This section completes the Raft algorithm by adding a restriction on which servers may be elected leader. The restriction ensures that the leader for any given term contains all of the entries committed in previous terms. Given the election restriction, it make the rules for commitment more precise. Author also present a proof sketch for the Leader Completeness Property and show how it leads to correct behavior of the replicated state machine.

Election restriction

In any leader-based consensus algorithm, the leader must eventually store all of the committed log entries. Unfortunately, this results in considerable additional mechanism and complexity. Raft uses a simpler approach where it guarantees that all the committed entries from previous terms are present on each new leader from the moment of its election, without the need to transfer those entries to the leader. This means that log entries only flow in one direction, from leaders to followers, and leaders never overwrite existing entries in their logs.

Time Sequence

A time sequence showing why a leader cannot determine commitment using log entries from older terms.

  • In time (a): S1 is leader and partially replicates the log entry at index 2.
  • In time (b): S1 crashes; S5 is elected leader for term 3 with votes from S3, S4, and itself.
  • In time (c): S5 crashes; S1 restarts and been elected as a leader, and continues replication.

At this point, the log entry from term 2 has been replicated on a majority of the servers, but it is not committed.

  • In scenario (d): If S1 crashes again, S5 could be elected leader (with votes from S2, S3, and S4) and overwrite the entry with its own entry from term 3.

However, if S1 replicates an entry from its current term on a majority of the servers before crashing, which generate the new scenario:

  • In scenario (e): The entry term 4 is committed, thus S5 cannot win a election (term 3 < term 4). At this point all preceding entries in the log are committed as well.

|---|

[Aim 1] Copy the lines of the listing word for word, beginning at the line that contains "How do I perform: Click Diogo" and stopping after the line that contains "Select 个人信息 in".

|---|

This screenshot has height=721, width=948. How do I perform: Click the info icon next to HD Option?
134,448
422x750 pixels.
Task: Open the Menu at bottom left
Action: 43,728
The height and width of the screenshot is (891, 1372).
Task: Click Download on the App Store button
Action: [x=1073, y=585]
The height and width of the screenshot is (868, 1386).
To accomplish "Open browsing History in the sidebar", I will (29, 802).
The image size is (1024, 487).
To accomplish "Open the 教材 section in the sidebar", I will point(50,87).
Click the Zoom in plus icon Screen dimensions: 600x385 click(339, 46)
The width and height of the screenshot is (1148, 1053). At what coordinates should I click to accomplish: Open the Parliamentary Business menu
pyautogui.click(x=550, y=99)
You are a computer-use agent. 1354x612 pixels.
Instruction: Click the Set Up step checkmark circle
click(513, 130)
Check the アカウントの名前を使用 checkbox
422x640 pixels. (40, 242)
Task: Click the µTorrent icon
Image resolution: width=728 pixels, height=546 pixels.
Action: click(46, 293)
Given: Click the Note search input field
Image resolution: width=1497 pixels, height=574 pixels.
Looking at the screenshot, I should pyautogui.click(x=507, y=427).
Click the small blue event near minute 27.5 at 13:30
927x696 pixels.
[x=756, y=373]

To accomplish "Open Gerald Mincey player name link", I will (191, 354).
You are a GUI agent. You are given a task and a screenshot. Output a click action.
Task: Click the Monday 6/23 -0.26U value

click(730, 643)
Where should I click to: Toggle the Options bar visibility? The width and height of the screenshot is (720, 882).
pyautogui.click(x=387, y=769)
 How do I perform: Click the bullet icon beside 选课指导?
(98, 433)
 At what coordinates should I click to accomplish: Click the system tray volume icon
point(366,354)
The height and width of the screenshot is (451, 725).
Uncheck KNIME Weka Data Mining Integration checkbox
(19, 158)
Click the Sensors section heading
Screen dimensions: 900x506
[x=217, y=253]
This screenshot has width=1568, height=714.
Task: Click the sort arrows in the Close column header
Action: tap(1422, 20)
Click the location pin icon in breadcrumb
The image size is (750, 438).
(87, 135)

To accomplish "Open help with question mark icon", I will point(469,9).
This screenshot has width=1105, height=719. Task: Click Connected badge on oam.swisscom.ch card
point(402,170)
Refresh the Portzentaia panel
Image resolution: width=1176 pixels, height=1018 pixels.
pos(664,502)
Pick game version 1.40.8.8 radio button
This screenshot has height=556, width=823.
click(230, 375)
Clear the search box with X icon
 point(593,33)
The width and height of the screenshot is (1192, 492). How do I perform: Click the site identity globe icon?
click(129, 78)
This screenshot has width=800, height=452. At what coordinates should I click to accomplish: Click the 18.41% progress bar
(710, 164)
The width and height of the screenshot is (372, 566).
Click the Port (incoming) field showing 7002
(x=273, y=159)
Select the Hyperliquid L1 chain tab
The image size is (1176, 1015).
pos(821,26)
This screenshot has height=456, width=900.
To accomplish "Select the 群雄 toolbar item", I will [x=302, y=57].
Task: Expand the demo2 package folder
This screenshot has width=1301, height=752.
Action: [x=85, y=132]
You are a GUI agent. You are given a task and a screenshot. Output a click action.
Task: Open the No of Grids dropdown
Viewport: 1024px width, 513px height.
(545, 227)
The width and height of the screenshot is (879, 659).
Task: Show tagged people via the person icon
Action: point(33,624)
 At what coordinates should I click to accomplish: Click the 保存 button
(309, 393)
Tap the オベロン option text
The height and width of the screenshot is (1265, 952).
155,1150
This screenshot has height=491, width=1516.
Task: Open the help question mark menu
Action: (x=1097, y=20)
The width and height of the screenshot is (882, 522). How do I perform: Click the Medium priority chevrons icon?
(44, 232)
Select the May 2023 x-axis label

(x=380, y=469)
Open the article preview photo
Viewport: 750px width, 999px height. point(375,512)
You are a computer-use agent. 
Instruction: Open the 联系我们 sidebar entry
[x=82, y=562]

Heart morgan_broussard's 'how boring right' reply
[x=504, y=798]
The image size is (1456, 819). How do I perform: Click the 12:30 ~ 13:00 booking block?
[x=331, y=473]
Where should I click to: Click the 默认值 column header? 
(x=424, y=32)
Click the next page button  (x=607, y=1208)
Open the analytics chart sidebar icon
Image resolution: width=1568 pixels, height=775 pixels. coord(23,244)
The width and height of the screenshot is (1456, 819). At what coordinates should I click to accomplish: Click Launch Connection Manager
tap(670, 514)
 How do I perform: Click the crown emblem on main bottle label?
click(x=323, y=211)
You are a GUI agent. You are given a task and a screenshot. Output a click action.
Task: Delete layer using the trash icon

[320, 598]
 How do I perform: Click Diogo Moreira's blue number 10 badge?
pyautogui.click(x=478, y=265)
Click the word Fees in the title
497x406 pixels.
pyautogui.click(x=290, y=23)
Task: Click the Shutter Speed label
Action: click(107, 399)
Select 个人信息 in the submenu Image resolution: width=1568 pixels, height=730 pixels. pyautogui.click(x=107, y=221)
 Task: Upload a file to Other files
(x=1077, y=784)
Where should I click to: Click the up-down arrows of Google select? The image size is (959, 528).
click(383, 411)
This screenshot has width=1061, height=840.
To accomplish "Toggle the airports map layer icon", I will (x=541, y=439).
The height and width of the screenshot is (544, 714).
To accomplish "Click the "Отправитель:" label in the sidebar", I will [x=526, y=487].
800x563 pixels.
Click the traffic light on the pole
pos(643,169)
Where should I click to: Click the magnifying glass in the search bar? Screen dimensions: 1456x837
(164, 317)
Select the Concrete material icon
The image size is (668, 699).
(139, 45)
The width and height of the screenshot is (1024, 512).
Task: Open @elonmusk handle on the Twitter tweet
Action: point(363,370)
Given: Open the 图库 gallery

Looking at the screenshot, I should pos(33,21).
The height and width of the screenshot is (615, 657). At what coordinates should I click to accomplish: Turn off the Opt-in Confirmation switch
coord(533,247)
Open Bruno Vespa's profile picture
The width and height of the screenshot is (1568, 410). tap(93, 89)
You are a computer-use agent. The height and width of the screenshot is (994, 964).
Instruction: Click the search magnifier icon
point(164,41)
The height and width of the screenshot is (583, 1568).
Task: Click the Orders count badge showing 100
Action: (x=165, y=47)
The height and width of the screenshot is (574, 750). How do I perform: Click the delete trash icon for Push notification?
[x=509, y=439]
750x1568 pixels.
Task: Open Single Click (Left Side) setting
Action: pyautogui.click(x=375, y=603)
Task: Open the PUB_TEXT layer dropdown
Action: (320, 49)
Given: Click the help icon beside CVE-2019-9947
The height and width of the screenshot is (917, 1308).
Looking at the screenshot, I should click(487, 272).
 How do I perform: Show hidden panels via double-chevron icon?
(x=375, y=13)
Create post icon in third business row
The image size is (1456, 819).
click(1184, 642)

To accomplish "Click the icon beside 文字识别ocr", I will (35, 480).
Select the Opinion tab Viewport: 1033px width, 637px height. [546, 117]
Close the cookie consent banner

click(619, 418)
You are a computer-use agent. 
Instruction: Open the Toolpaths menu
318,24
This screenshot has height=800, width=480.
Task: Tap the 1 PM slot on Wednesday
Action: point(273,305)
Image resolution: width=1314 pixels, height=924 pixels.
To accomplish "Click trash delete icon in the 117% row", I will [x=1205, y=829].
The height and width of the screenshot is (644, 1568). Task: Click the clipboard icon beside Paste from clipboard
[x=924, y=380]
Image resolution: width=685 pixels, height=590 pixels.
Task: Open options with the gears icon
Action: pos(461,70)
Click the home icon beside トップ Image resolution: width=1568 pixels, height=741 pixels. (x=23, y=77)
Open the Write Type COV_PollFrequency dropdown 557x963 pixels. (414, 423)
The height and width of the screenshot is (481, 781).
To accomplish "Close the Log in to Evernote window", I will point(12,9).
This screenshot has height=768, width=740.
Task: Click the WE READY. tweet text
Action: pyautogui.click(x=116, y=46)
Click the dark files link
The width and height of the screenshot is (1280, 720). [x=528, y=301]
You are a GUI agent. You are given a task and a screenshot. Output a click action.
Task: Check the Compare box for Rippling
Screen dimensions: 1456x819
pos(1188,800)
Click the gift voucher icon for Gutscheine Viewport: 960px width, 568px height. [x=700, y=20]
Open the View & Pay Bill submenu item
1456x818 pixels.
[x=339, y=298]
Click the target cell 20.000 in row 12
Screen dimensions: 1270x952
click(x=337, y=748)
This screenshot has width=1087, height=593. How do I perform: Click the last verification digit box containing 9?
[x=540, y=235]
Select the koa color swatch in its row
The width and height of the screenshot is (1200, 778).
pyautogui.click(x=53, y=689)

|---|

[Aim 2]
Does the Raft passage support each statement below? Answer yes or no for each, and quote the words from the passage that decide it.
(a) In Raft, log entries flow from followers to leaders.
(b) In time (b), S5 is elected leader for term 3 with votes from S3, S4, and itself.
(c) At the point after time (c), the log entry from term 2 is committed.

[Finished answer 1]
 How do I perform: Click Diogo Moreira's blue number 10 badge?
pyautogui.click(x=478, y=265)
Click the word Fees in the title
497x406 pixels.
pyautogui.click(x=290, y=23)
Task: Click the Shutter Speed label
Action: click(107, 399)
Select 个人信息 in the submenu Image resolution: width=1568 pixels, height=730 pixels. pyautogui.click(x=107, y=221)

[Finished answer 2]
(a) No: "log entries only flow in one direction, from leaders to followers"
(b) Yes: "S5 is elected leader for term 3 with votes from S3, S4, and itself"
(c) No: "the log entry from term 2 has been replicated on a majority of the servers, but it is not committed"